:: Task to carry out ::
Can you render every line of the items below as a JSON list of strings, one string per line, skipping blank lines and omitting the pictures?

═══ Dataset content ═══

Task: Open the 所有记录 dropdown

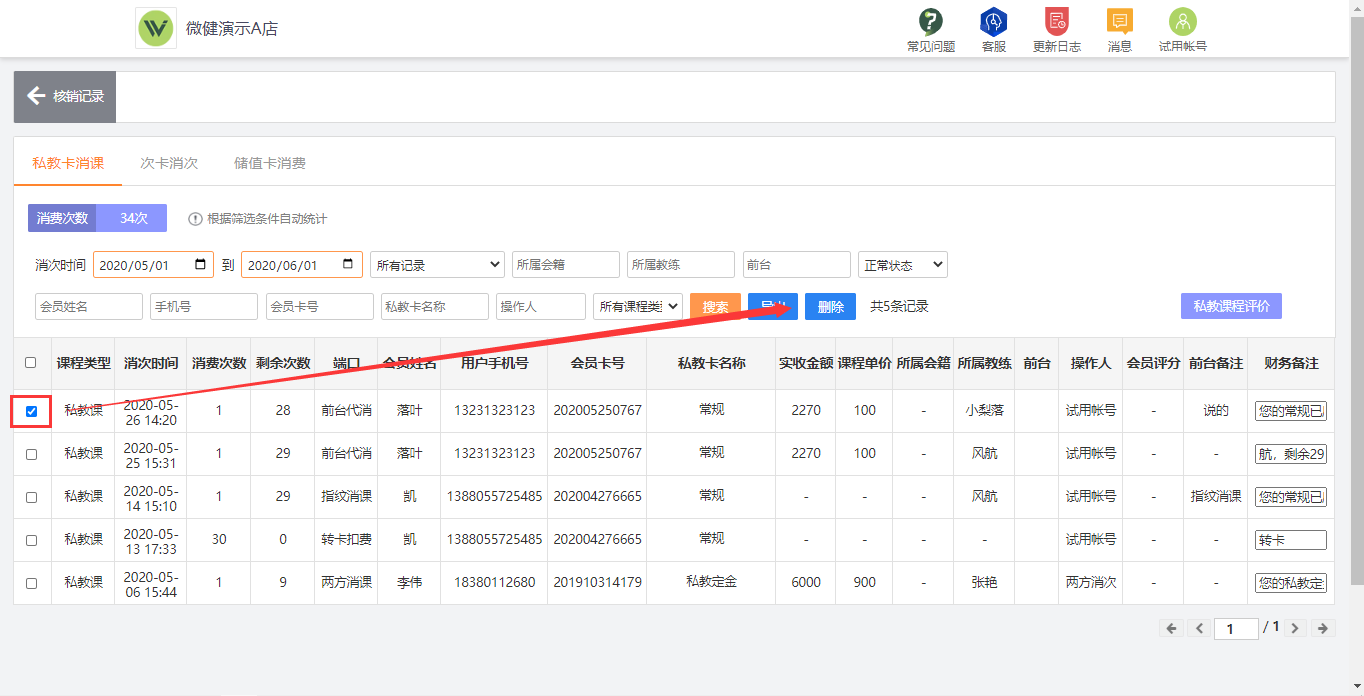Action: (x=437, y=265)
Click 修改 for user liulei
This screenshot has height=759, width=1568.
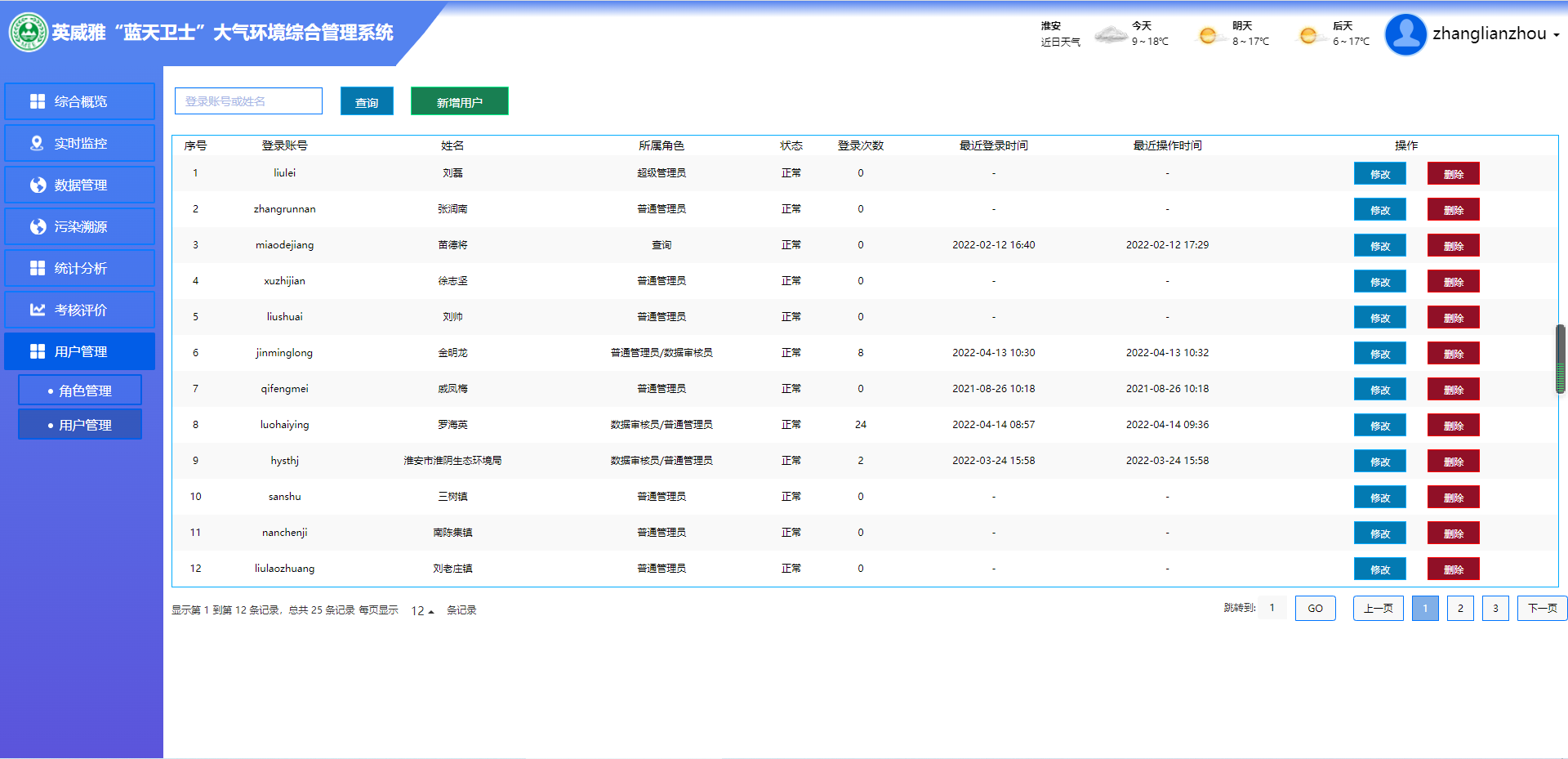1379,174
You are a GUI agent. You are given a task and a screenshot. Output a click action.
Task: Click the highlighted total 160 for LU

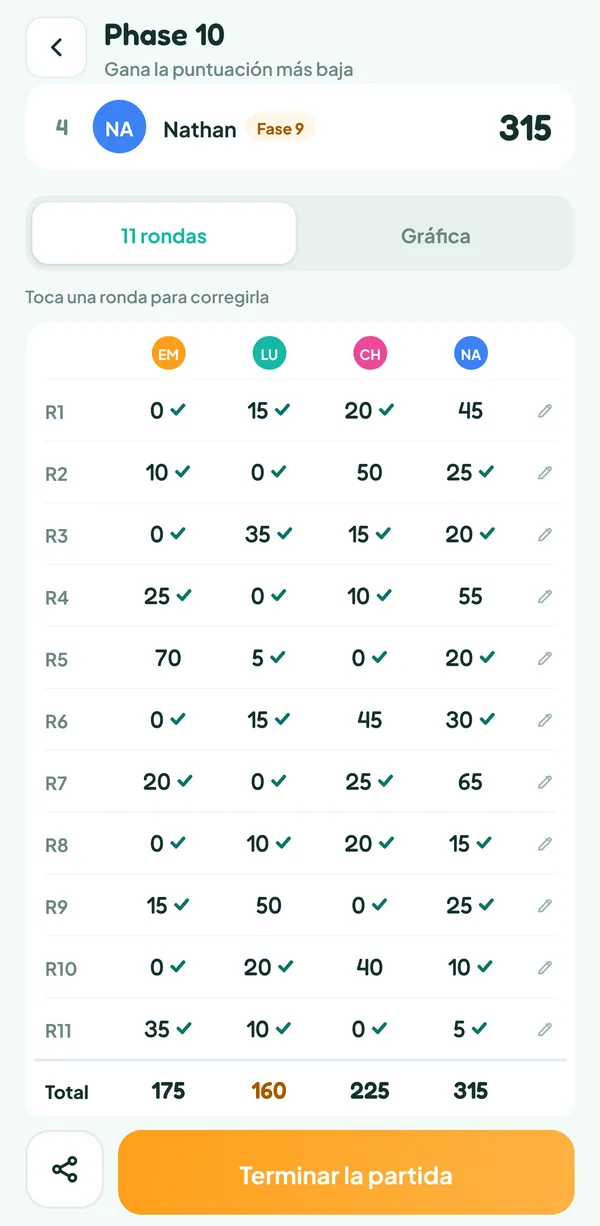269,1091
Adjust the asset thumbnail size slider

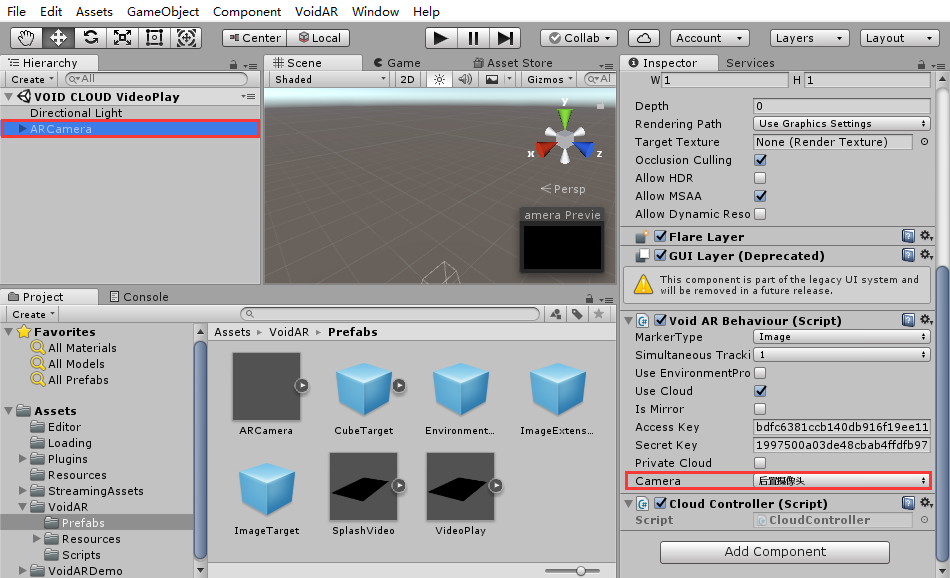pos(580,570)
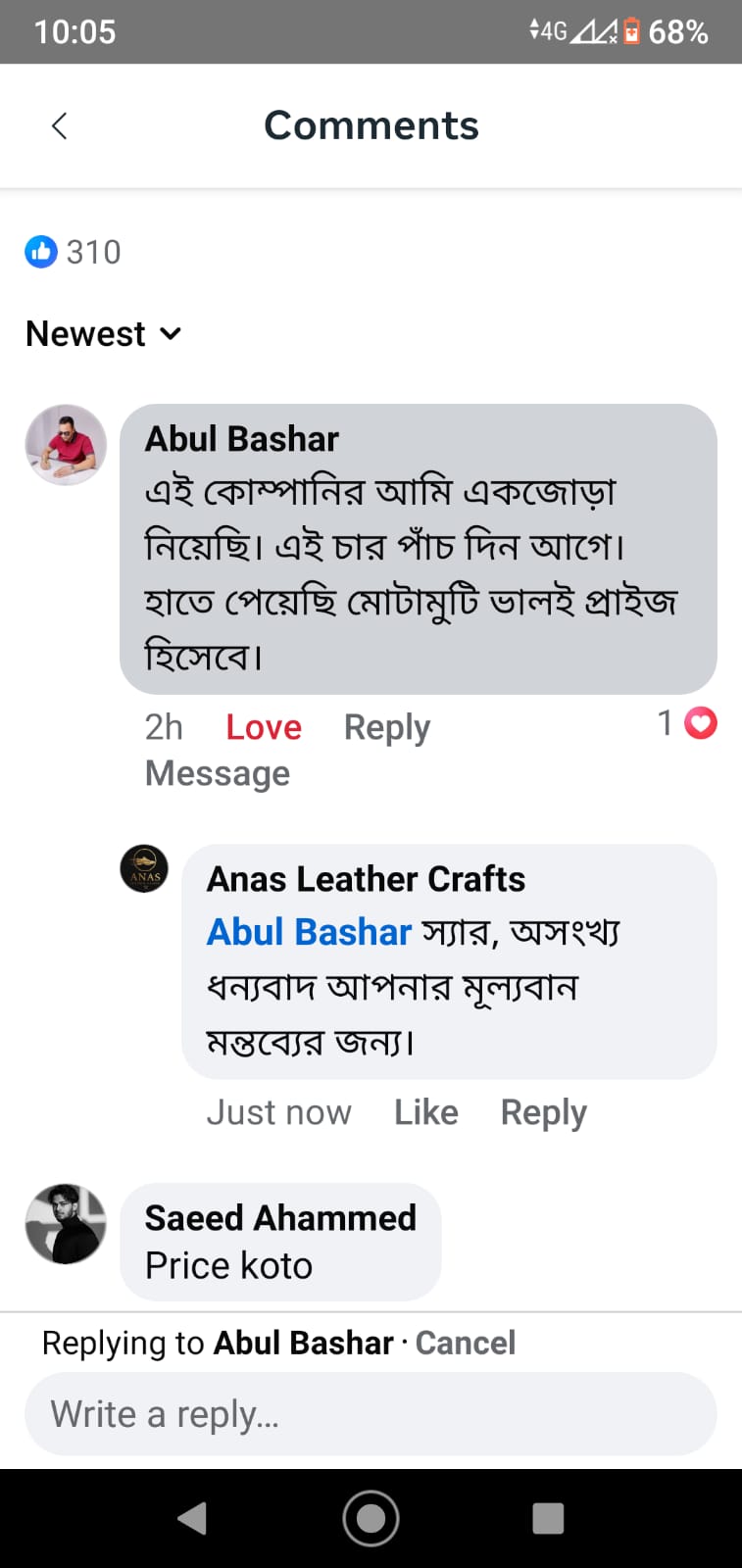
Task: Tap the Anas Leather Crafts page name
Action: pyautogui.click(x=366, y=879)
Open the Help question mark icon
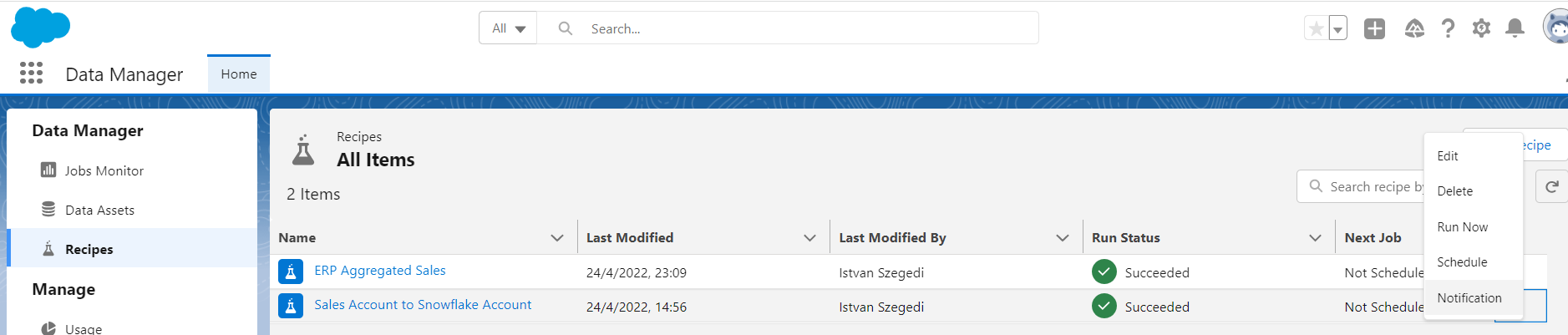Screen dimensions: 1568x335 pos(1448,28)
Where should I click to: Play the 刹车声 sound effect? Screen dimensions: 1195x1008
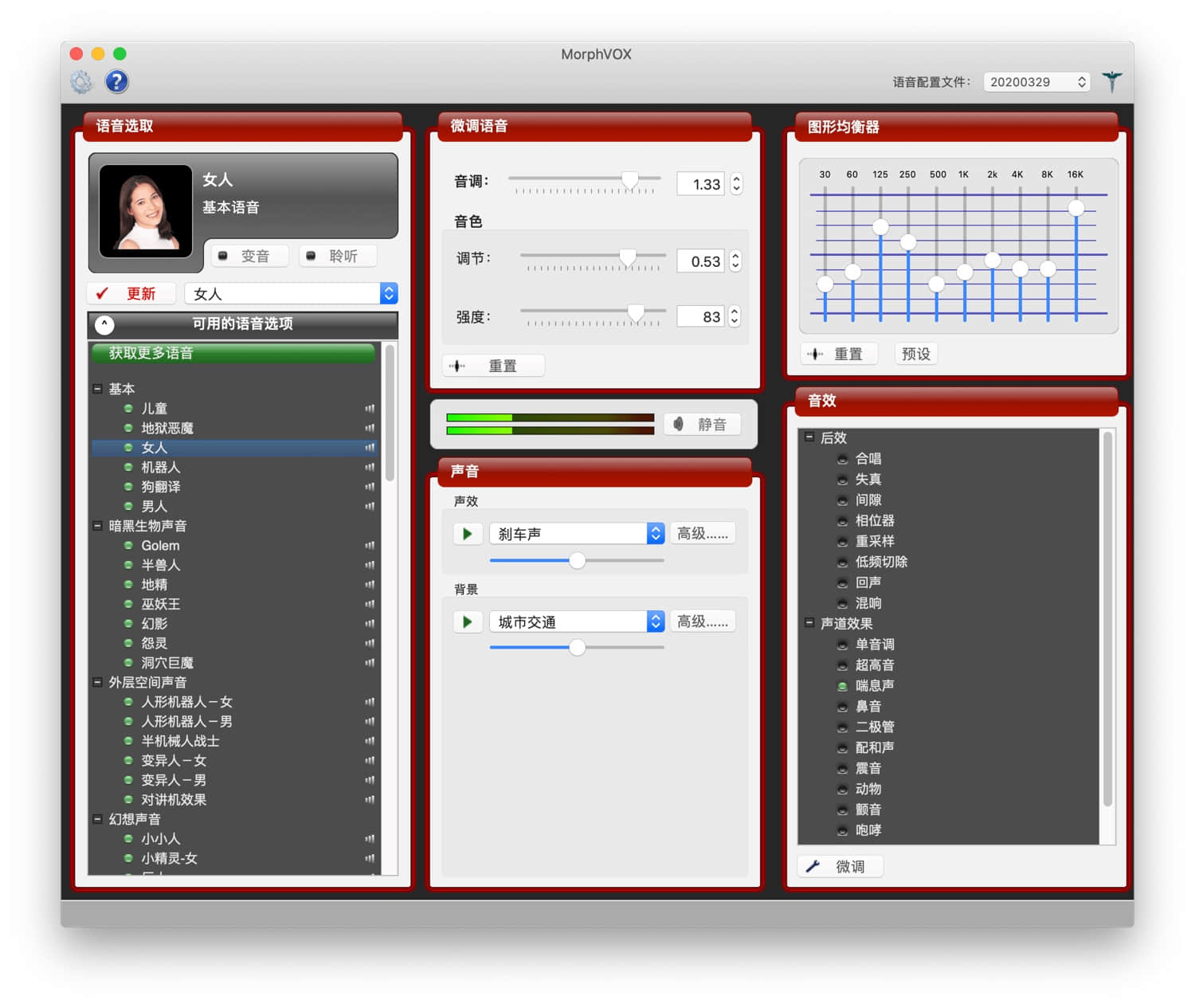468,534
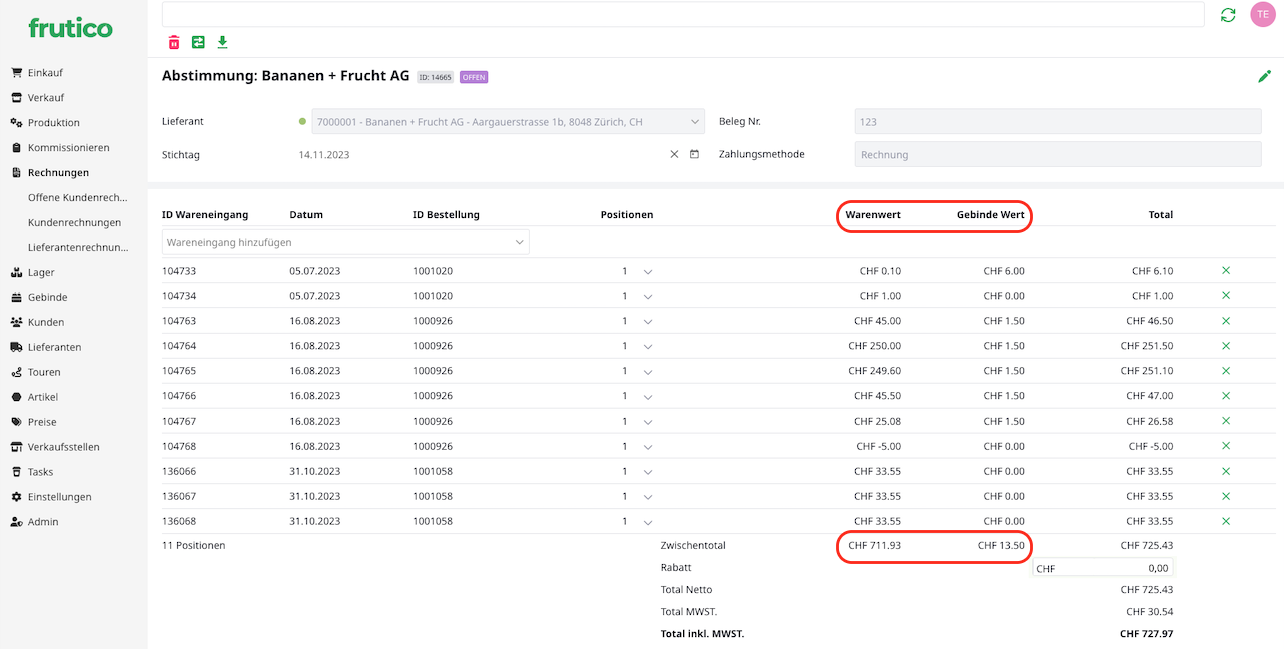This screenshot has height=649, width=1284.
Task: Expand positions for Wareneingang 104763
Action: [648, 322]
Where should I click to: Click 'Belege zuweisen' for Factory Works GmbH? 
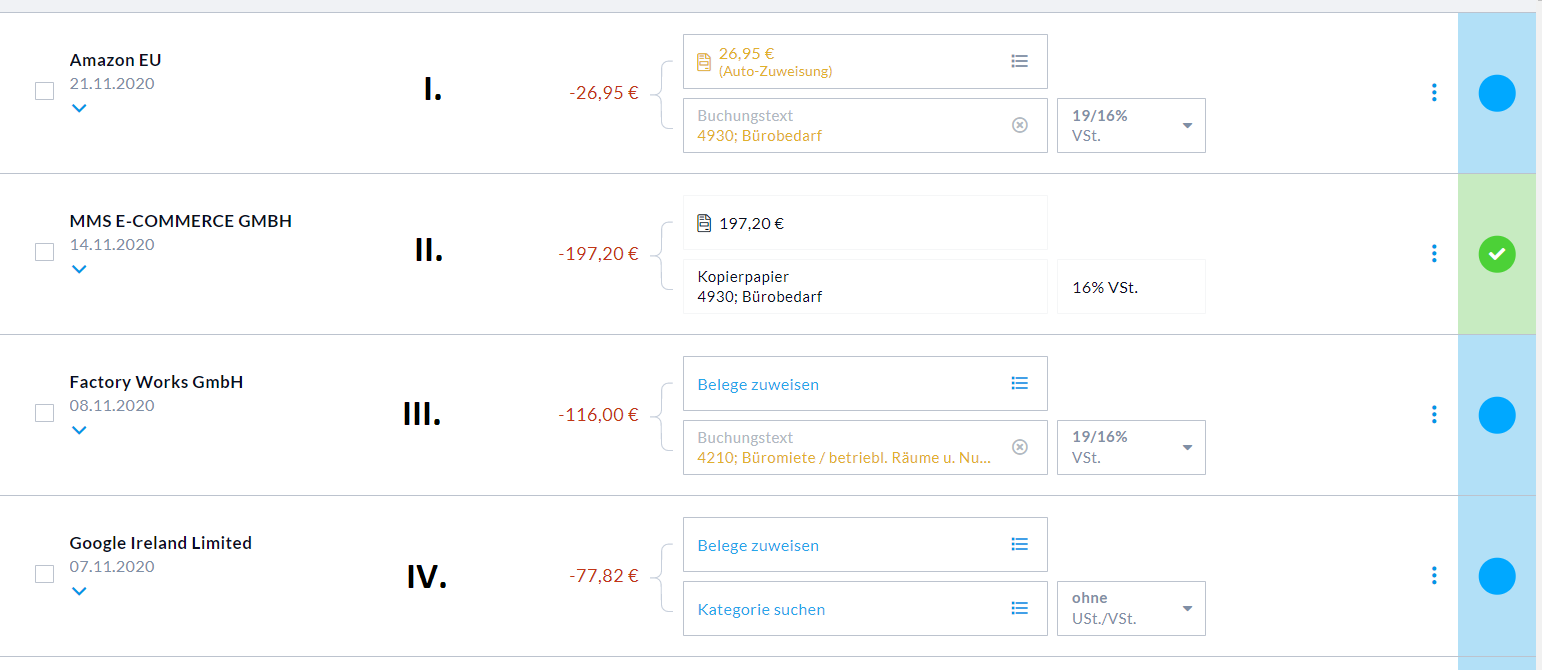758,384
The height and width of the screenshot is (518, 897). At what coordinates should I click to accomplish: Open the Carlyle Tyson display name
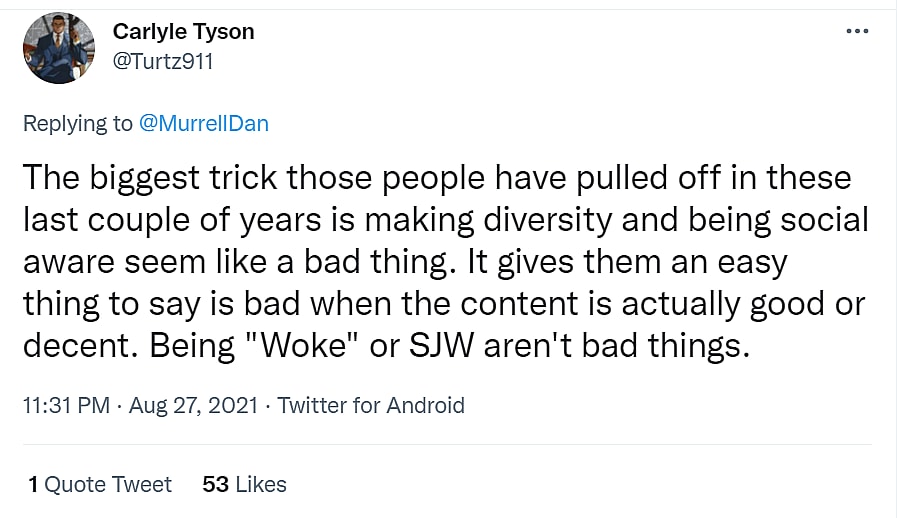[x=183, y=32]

═══

:: Written solution ::
[
  "Task: Open the 所有记录 dropdown",
  "Action: (x=437, y=265)",
  "Click 修改 for user liulei",
  "This screenshot has height=759, width=1568.",
  "1379,174",
  "You are a GUI agent. You are given a task and a screenshot. Output a click action.",
  "Task: Click the highlighted total 160 for LU",
  "269,1091",
  "Adjust the asset thumbnail size slider",
  "pos(580,570)",
  "Task: Tap the Anas Leather Crafts page name",
  "Action: pyautogui.click(x=366, y=879)",
  "Open the Help question mark icon",
  "Screen dimensions: 1568x335 pos(1448,28)",
  "Where should I click to: Play the 刹车声 sound effect? Screen dimensions: 1195x1008",
  "468,534",
  "This screenshot has height=649, width=1284.",
  "Task: Expand positions for Wareneingang 104763",
  "Action: [648, 322]",
  "Where should I click to: Click 'Belege zuweisen' for Factory Works GmbH? ",
  "758,384",
  "The height and width of the screenshot is (518, 897). At what coordinates should I click to accomplish: Open the Carlyle Tyson display name",
  "[x=183, y=32]"
]